In fact, the developments of today make me retroactively admire the way Kelly has handled this thing from the beginning. Many have wondered why Kelly didn't just make the suspension indefinite to begin with. Do you honestly think Blount would have the best possible shot at a life change in that scenario? Remember, this is a guy who was no stranger to problems at Oregon before this happened. Look at all the things Blount has done since then, the advice he's sought, the soul-searching he's presumably done. Does that happen if Kelly simply tells him to keep his nose clean and he'll be back? Or does it happen when someone thinks he's lost everything?
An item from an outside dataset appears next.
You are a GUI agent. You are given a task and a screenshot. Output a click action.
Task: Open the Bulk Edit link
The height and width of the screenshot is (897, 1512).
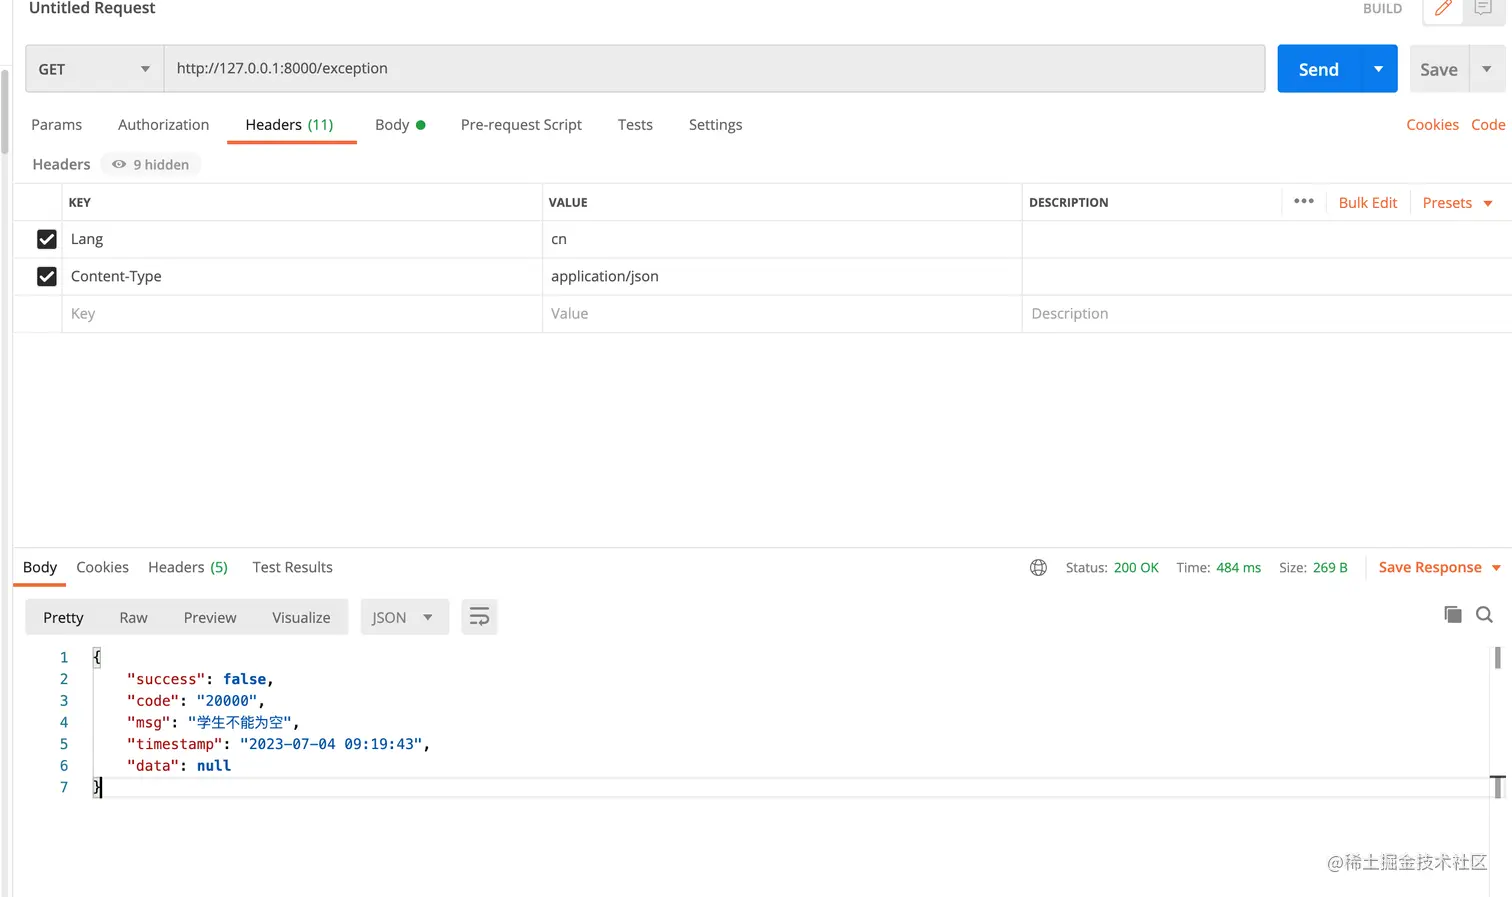pyautogui.click(x=1368, y=202)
There's no way to get inside Kelly's head to know what he was thinking, but as someone who has led teams of exceptional young people, I've had to throw people off my team. I've had to strip them of responsibilities. And at times, I've done it without equivocation in my discussions with them, only to know in the back of my mind that I'm searching for a certain kind of behavior change, and that if I see that behavior change, I won't just welcome them back with open arms -- I will celebrate their return.
Why? Because helping a person hit rock bottom helps them see what they're made of (or not made of), the results of which are readily available for all to see. I suspect that Chip Kelly has now discovered what Blount is made of -- as has Blount. And when a person recovers positively from that kind of devastation, you can't help but be excited for them, come alongside them, and party with them.
This seeming reverse of field doesn't ruin Kelly's credibility in my eyes; it enhances it to a degree you can't possibly imagine.
Those sitting in judgment of Kelly and Blount at this moment would do well to remember that at the end of the day, we're dealing with a person -- one who will go on to lead a life after he's long since forgotten about in the college football world. What kind of a life will it be? One that's productive and contributes to the betterment of our world? As a leader of young people, Kelly has a responsibility to all of us to help that person prepare to lead that productive life.
Is giving Blount another chance to play football the best thing for helping him become the responsible adult we all want him to be? I don't know the answer, and neither does Kelly or anyone else. All Kelly can do is make the best decision right now. But if we're to look at how Blount has handled himself and believe the reported growth he's experienced since that awful night a month ago, it sure seems like Kelly's decisions have had as good of an outcome in Blount's life as anyone could have hoped for.
How, then, can anyone come to any conclusion other than Kelly is making the best possible decision for LeGarrette Blount the human with all the information he has at his disposal at this particular time?
It doesn't make you soft or weak to choose to believe that maybe -- just maybe -- Chip Kelly knows what he's doing, and that the downfall of college athletics isn't right around the corner because of it.